In this case we will import our data in a multidimensional array. This array will have 12 rows and 6 columns. The first column correspond to the year and the remaining ones are the five continents. The order is as follow:

`year, Africa, Americas, Asia, Europe, Oceania`

In [None]:
url_2 = 'https://raw.githubusercontent.com/engineersCode/EngComp1_offtheground/master/data/life_exp_avg_continent_year.csv'
filename_2 = 'life_exp_avg_continent_year.csv'
urlretrieve(url_2, filename_2)

data = numpy.loadtxt(filename_2, delimiter=',', skiprows=1)

In [None]:
#Uncomment the following line and run the cell to inspect the data. 
#data

## Exercise 6

a) Write a function that takes as argument two `Numpy` arrays and uses the built-in Numpy regression functions to compute and return the coefficients `a1` and `a0`, and the fitting function `f_linear`, in that order. 

In [None]:
def linear_reg(year, continent):
# YOUR CODE HERE
raise NotImplementedError()

b) Using the function defined in 6-a), write code that computes the linear regression coefficients `a1` and `a0`, and the function that performs the linear regression for each continent's life expectancy.
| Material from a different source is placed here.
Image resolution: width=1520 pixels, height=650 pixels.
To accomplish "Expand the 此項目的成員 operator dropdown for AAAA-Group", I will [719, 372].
You will append the coefficients and the function for each continent in lists named `a1_list`, `a0_list` and `f_lin_list` respectively.

Hints:

* Iterate over the continents using  a `for` statement. 
* Call the function defined in 1-a). 
* Append the variables obtained after calling the function to the corresponding lists.


In [None]:
a1_list = list()
a0_list = list()
f_lin_list = list()

# YOUR CODE HERE
raise NotImplementedError()
    

c) Using the lists obtained in in 6-b) and using `for` statements, plot in the same figure the life expectancy vs years for each continent and their respective linear regression. For the purpose of legend, we give you a list that contains strings with the names of the continents. 
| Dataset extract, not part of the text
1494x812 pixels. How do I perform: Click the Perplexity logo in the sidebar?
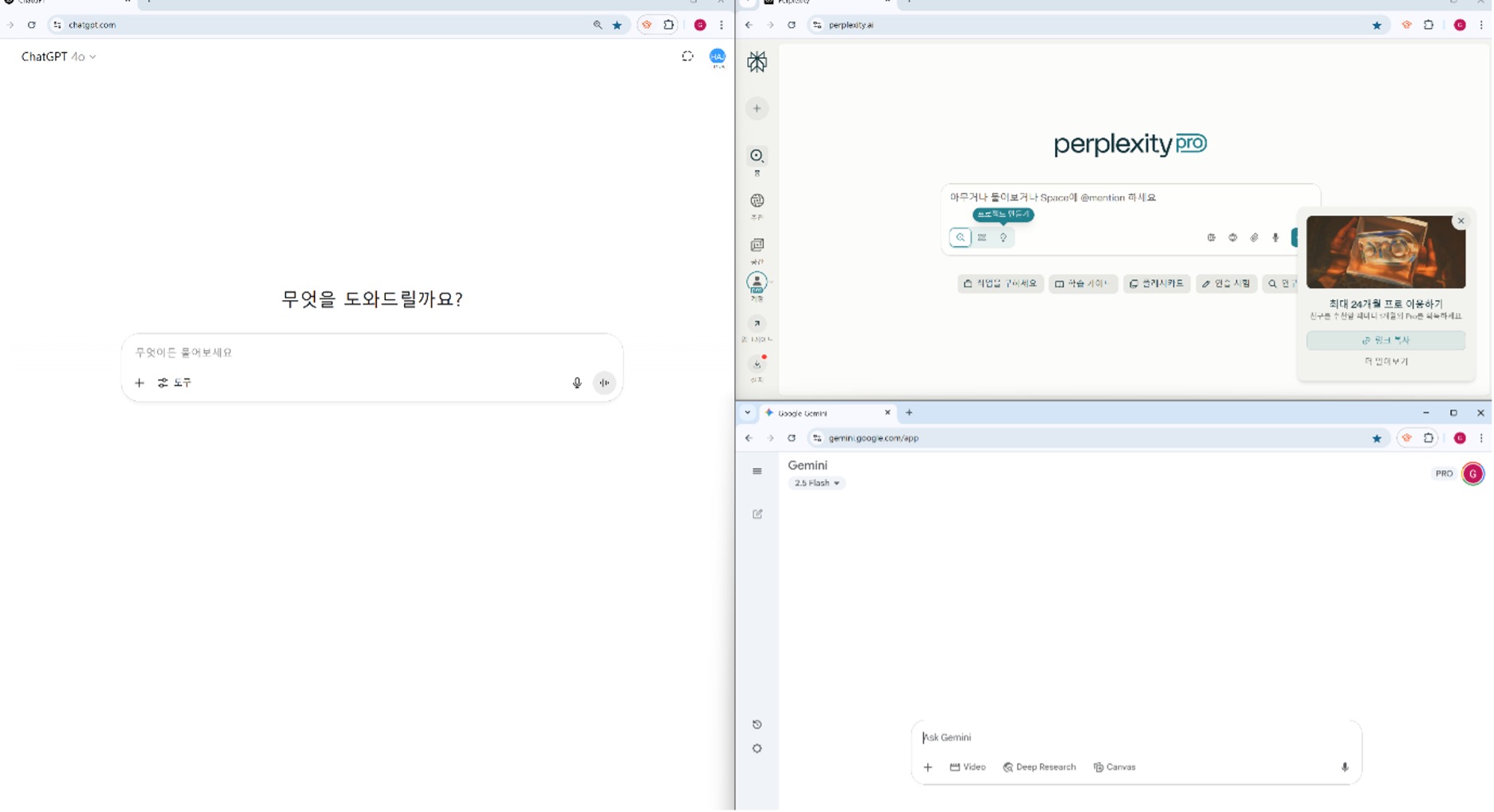757,62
**Note:** For the linear regressions use the same color and line type, we recommend black. 

The plot must contain:

* Title
* Label in x-axis
* Label in y-axis with units
* Legend only for the continents not for the linear regressions.


In [None]:
cont_list = ['Africa', 'Americas', 'Asia', 'Europe', 'Oceania']
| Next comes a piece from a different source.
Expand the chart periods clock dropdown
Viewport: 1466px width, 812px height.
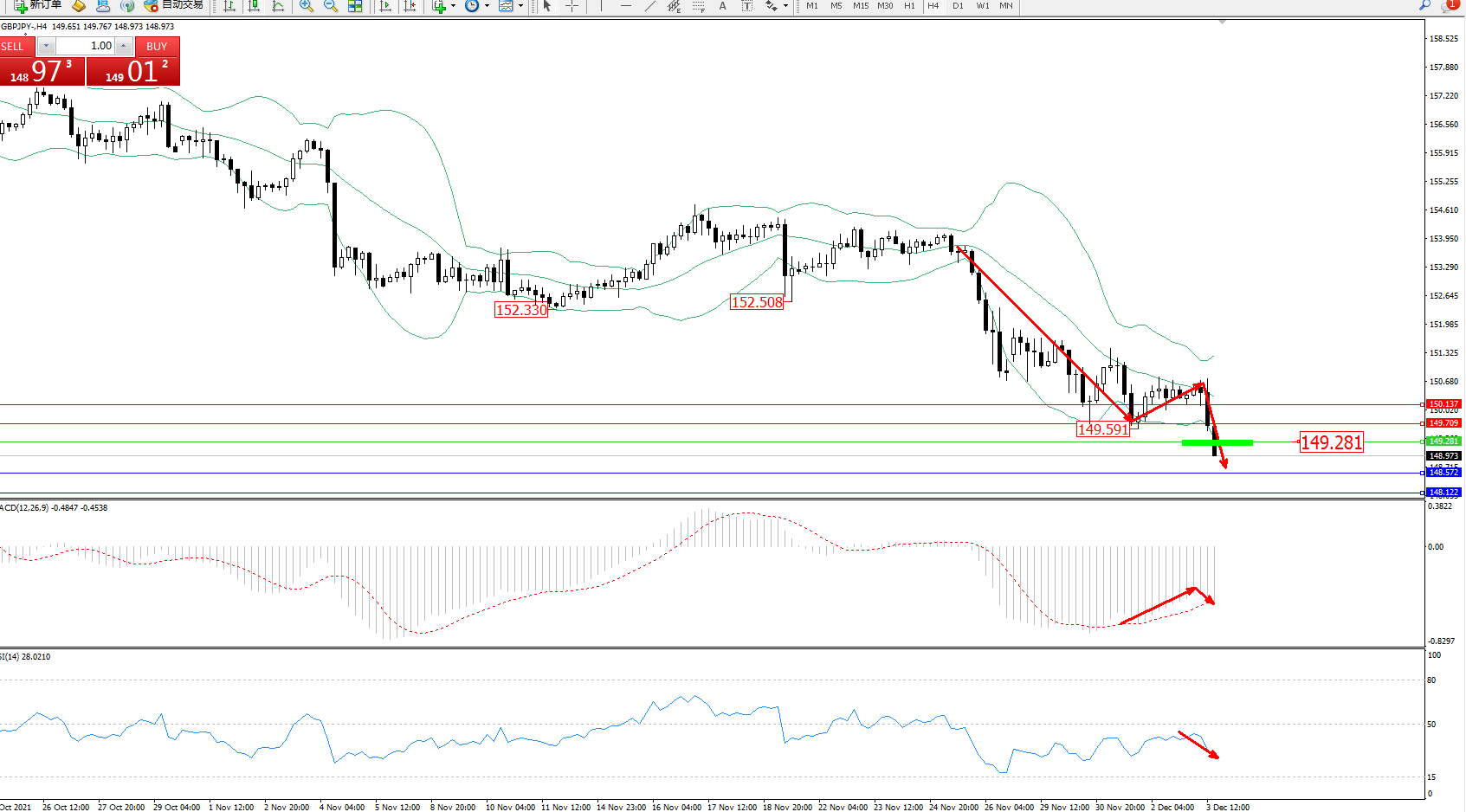click(x=487, y=6)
pyplot.figure(figsize=(12,8))

# YOUR CODE HERE
raise NotImplementedError()

## Remember!!

Before you turn this problem in, make sure everything runs as expected. First, restart the kernel (in the menubar, select Kernel→→Restart) and then run all cells (in the menubar, select Cell→→Run All).

Make sure you filled in any place that says YOUR CODE HERE or "YOUR ANSWER HERE", as well as your name at the beggining of the notebook.